▶ [TASK TO COMPLETE]
An exact restatement of every record is required.

━━━ RECORDS FOR THIS TASK ━━━

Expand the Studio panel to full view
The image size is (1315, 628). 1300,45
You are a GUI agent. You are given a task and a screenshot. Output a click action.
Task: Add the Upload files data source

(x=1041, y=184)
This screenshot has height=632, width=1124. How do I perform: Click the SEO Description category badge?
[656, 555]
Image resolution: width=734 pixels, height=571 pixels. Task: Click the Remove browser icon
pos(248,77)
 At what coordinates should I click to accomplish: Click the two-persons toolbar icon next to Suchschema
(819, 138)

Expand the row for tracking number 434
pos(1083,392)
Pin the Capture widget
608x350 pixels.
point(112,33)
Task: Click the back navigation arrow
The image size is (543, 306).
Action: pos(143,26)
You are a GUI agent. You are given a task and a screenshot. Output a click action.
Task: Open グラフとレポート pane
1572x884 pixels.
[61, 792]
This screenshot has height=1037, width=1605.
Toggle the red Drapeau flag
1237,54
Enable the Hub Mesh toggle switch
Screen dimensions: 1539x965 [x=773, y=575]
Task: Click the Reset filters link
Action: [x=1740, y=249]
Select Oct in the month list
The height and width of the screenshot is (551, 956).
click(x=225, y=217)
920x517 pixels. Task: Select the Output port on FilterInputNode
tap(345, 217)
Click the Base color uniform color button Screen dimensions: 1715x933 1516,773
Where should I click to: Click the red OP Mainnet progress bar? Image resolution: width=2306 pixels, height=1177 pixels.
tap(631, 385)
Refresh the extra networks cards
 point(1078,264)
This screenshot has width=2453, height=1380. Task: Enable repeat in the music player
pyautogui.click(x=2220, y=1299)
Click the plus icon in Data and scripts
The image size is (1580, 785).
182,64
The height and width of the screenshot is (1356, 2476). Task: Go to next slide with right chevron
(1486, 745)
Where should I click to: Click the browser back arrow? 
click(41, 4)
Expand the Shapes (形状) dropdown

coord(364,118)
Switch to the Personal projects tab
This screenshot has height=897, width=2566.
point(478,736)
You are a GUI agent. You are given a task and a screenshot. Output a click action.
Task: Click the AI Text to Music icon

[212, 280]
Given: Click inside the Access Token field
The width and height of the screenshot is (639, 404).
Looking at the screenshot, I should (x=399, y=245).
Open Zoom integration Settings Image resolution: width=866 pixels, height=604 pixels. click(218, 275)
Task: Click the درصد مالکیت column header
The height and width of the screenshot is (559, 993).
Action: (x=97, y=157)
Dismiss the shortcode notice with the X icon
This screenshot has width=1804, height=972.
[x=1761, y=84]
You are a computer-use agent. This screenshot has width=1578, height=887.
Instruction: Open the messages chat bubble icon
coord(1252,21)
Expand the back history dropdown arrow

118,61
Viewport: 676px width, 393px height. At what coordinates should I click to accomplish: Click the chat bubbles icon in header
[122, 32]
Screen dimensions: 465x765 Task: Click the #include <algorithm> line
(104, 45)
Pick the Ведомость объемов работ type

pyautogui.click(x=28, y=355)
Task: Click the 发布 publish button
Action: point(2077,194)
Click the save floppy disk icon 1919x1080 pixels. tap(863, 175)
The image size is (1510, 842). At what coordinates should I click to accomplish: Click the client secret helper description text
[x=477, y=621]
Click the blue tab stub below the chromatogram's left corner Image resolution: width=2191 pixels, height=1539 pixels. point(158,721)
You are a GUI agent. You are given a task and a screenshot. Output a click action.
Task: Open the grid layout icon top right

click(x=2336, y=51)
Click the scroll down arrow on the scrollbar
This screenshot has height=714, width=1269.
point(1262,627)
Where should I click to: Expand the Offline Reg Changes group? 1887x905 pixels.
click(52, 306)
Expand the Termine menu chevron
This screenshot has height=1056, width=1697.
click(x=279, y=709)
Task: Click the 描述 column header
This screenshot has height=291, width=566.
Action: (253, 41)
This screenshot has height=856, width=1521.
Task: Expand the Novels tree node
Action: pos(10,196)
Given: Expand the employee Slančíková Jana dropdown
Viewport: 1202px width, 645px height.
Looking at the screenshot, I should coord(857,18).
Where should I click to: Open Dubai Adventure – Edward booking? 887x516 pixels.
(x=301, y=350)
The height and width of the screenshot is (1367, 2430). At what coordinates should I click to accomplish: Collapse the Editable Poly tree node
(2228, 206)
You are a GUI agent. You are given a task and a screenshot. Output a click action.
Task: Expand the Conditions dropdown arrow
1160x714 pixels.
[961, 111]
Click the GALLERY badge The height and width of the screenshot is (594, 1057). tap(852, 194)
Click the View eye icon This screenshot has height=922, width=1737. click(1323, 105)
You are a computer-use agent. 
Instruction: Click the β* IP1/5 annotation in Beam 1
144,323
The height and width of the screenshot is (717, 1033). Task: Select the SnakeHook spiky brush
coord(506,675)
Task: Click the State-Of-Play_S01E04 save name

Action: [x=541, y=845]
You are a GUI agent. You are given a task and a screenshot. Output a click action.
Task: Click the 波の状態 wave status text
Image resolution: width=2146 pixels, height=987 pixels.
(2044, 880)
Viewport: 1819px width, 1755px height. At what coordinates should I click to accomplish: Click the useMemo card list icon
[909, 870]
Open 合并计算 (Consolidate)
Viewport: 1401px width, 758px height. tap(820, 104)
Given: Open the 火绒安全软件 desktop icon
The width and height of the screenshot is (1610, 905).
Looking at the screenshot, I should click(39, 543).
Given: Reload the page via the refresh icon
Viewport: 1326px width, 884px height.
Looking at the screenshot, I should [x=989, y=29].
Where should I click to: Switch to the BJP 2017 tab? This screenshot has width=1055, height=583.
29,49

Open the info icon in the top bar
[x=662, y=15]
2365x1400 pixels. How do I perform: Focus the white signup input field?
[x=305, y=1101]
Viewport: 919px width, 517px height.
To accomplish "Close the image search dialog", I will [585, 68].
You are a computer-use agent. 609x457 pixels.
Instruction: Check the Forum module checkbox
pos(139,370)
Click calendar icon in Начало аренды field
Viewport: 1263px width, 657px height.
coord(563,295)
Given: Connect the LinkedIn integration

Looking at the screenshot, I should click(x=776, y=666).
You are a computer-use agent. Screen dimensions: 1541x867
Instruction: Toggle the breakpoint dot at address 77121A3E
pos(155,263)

━━━

▶ [EXERCISE OUTPUT]
Expand the Studio panel to full view
The image size is (1315, 628). 1300,45
You are a GUI agent. You are given a task and a screenshot. Output a click action.
Task: Add the Upload files data source

(x=1041, y=184)
This screenshot has height=632, width=1124. How do I perform: Click the SEO Description category badge?
[656, 555]
Image resolution: width=734 pixels, height=571 pixels. Task: Click the Remove browser icon
pos(248,77)
 At what coordinates should I click to accomplish: Click the two-persons toolbar icon next to Suchschema
(819, 138)

Expand the row for tracking number 434
pos(1083,392)
Pin the Capture widget
608x350 pixels.
point(112,33)
Task: Click the back navigation arrow
The image size is (543, 306).
Action: pos(143,26)
You are a GUI agent. You are given a task and a screenshot. Output a click action.
Task: Open グラフとレポート pane
1572x884 pixels.
[61, 792]
This screenshot has height=1037, width=1605.
Toggle the red Drapeau flag
1237,54
Enable the Hub Mesh toggle switch
Screen dimensions: 1539x965 [x=773, y=575]
Task: Click the Reset filters link
Action: [x=1740, y=249]
Select Oct in the month list
The height and width of the screenshot is (551, 956).
click(x=225, y=217)
920x517 pixels. Task: Select the Output port on FilterInputNode
tap(345, 217)
Click the Base color uniform color button Screen dimensions: 1715x933 1516,773
Where should I click to: Click the red OP Mainnet progress bar? Image resolution: width=2306 pixels, height=1177 pixels.
tap(631, 385)
Refresh the extra networks cards
 point(1078,264)
This screenshot has width=2453, height=1380. Task: Enable repeat in the music player
pyautogui.click(x=2220, y=1299)
Click the plus icon in Data and scripts
The image size is (1580, 785).
182,64
The height and width of the screenshot is (1356, 2476). Task: Go to next slide with right chevron
(1486, 745)
Where should I click to: Click the browser back arrow? 
click(41, 4)
Expand the Shapes (形状) dropdown

coord(364,118)
Switch to the Personal projects tab
This screenshot has height=897, width=2566.
point(478,736)
You are a GUI agent. You are given a task and a screenshot. Output a click action.
Task: Click the AI Text to Music icon

[212, 280]
Given: Click inside the Access Token field
The width and height of the screenshot is (639, 404).
Looking at the screenshot, I should (x=399, y=245).
Open Zoom integration Settings Image resolution: width=866 pixels, height=604 pixels. click(218, 275)
Task: Click the درصد مالکیت column header
The height and width of the screenshot is (559, 993).
Action: (x=97, y=157)
Dismiss the shortcode notice with the X icon
This screenshot has width=1804, height=972.
[x=1761, y=84]
You are a computer-use agent. This screenshot has width=1578, height=887.
Instruction: Open the messages chat bubble icon
coord(1252,21)
Expand the back history dropdown arrow

118,61
Viewport: 676px width, 393px height. At what coordinates should I click to accomplish: Click the chat bubbles icon in header
[122, 32]
Screen dimensions: 465x765 Task: Click the #include <algorithm> line
(104, 45)
Pick the Ведомость объемов работ type

pyautogui.click(x=28, y=355)
Task: Click the 发布 publish button
Action: point(2077,194)
Click the save floppy disk icon 1919x1080 pixels. tap(863, 175)
The image size is (1510, 842). At what coordinates should I click to accomplish: Click the client secret helper description text
[x=477, y=621]
Click the blue tab stub below the chromatogram's left corner Image resolution: width=2191 pixels, height=1539 pixels. point(158,721)
You are a GUI agent. You are given a task and a screenshot. Output a click action.
Task: Open the grid layout icon top right

click(x=2336, y=51)
Click the scroll down arrow on the scrollbar
This screenshot has height=714, width=1269.
point(1262,627)
Where should I click to: Expand the Offline Reg Changes group? 1887x905 pixels.
click(52, 306)
Expand the Termine menu chevron
This screenshot has height=1056, width=1697.
click(x=279, y=709)
Task: Click the 描述 column header
This screenshot has height=291, width=566.
Action: (253, 41)
This screenshot has height=856, width=1521.
Task: Expand the Novels tree node
Action: pos(10,196)
Given: Expand the employee Slančíková Jana dropdown
Viewport: 1202px width, 645px height.
Looking at the screenshot, I should coord(857,18).
Where should I click to: Open Dubai Adventure – Edward booking? 887x516 pixels.
(x=301, y=350)
The height and width of the screenshot is (1367, 2430). At what coordinates should I click to accomplish: Collapse the Editable Poly tree node
(2228, 206)
You are a GUI agent. You are given a task and a screenshot. Output a click action.
Task: Expand the Conditions dropdown arrow
1160x714 pixels.
[961, 111]
Click the GALLERY badge The height and width of the screenshot is (594, 1057). tap(852, 194)
Click the View eye icon This screenshot has height=922, width=1737. click(1323, 105)
You are a computer-use agent. 
Instruction: Click the β* IP1/5 annotation in Beam 1
144,323
The height and width of the screenshot is (717, 1033). Task: Select the SnakeHook spiky brush
coord(506,675)
Task: Click the State-Of-Play_S01E04 save name

Action: [x=541, y=845]
You are a GUI agent. You are given a task and a screenshot. Output a click action.
Task: Click the 波の状態 wave status text
Image resolution: width=2146 pixels, height=987 pixels.
(2044, 880)
Viewport: 1819px width, 1755px height. At what coordinates should I click to accomplish: Click the useMemo card list icon
[909, 870]
Open 合并计算 (Consolidate)
Viewport: 1401px width, 758px height. tap(820, 104)
Given: Open the 火绒安全软件 desktop icon
The width and height of the screenshot is (1610, 905).
Looking at the screenshot, I should click(39, 543).
Given: Reload the page via the refresh icon
Viewport: 1326px width, 884px height.
Looking at the screenshot, I should [x=989, y=29].
Where should I click to: Switch to the BJP 2017 tab? This screenshot has width=1055, height=583.
29,49

Open the info icon in the top bar
[x=662, y=15]
2365x1400 pixels. How do I perform: Focus the white signup input field?
[x=305, y=1101]
Viewport: 919px width, 517px height.
To accomplish "Close the image search dialog", I will [585, 68].
You are a computer-use agent. 609x457 pixels.
Instruction: Check the Forum module checkbox
pos(139,370)
Click calendar icon in Начало аренды field
Viewport: 1263px width, 657px height.
coord(563,295)
Given: Connect the LinkedIn integration

Looking at the screenshot, I should click(x=776, y=666).
You are a computer-use agent. Screen dimensions: 1541x867
Instruction: Toggle the breakpoint dot at address 77121A3E
pos(155,263)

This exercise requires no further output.